O autor do duplo atentado em Oslo exigiu a demissão do Governo de Jens Stoltenberg em troca de uma declaração sobre os seus ataques.
A notícia está a ser avançada pela televisão norueguesa NRK.
O fundamentalista cristão e de extrema-direita, em cujo atentado de 22 de Julho morreram 77 pessoas, esteve a prestar declarações na polícia durante dez horas, informaram ontem fontes policiais.
Na próxima semana prevê-se que seja examinado por psiquiatras forenses, que deverão elaborar até Novembro um relatório sobre o seu estado mental.

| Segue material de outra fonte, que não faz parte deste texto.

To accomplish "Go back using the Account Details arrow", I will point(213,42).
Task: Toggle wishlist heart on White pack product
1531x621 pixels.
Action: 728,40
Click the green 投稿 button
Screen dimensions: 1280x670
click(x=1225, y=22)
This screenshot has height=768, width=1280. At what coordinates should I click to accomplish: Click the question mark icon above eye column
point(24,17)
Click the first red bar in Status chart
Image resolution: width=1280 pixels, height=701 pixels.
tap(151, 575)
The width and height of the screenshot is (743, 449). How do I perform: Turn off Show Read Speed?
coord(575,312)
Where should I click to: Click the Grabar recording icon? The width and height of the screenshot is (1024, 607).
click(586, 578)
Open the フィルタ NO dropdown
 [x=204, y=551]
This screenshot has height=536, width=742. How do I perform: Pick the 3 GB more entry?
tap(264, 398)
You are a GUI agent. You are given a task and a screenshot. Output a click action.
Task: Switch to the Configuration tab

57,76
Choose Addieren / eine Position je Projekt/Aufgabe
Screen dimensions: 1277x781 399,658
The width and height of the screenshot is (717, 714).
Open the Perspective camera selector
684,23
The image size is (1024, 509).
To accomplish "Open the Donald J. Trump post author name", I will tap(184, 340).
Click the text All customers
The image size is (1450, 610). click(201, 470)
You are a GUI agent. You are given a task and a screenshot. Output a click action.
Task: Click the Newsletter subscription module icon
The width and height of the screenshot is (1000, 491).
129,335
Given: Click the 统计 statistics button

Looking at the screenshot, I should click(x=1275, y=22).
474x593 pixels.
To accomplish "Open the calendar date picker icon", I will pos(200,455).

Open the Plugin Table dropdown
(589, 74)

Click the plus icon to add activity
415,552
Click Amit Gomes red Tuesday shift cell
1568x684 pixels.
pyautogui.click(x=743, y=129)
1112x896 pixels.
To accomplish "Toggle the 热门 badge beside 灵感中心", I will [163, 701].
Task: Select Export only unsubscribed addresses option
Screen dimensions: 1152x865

Segundo a edição de hoje do diário norueguês 'Aftenposten', o seu primeiro atentado com um carro bomba, no complexo governamental de Oslo, foi atrasado devido a um congestionamento no trânsito.
Isto fez com que o engenho de 500 quilos explodisse quando já havia terminado o horário laboral desse dia, o que provavelmente terá evitado uma matança maior na capital.
Da mesma forma, a sua chegada ao acampamento da juventude trabalhista na ilha de Utoeya também se atrasou cerca de uma hora e meia, quando muitos participantes no tradicional encontro político já tinham saído, entre eles a ex-primeira ministra Gro Harlem Brundtland.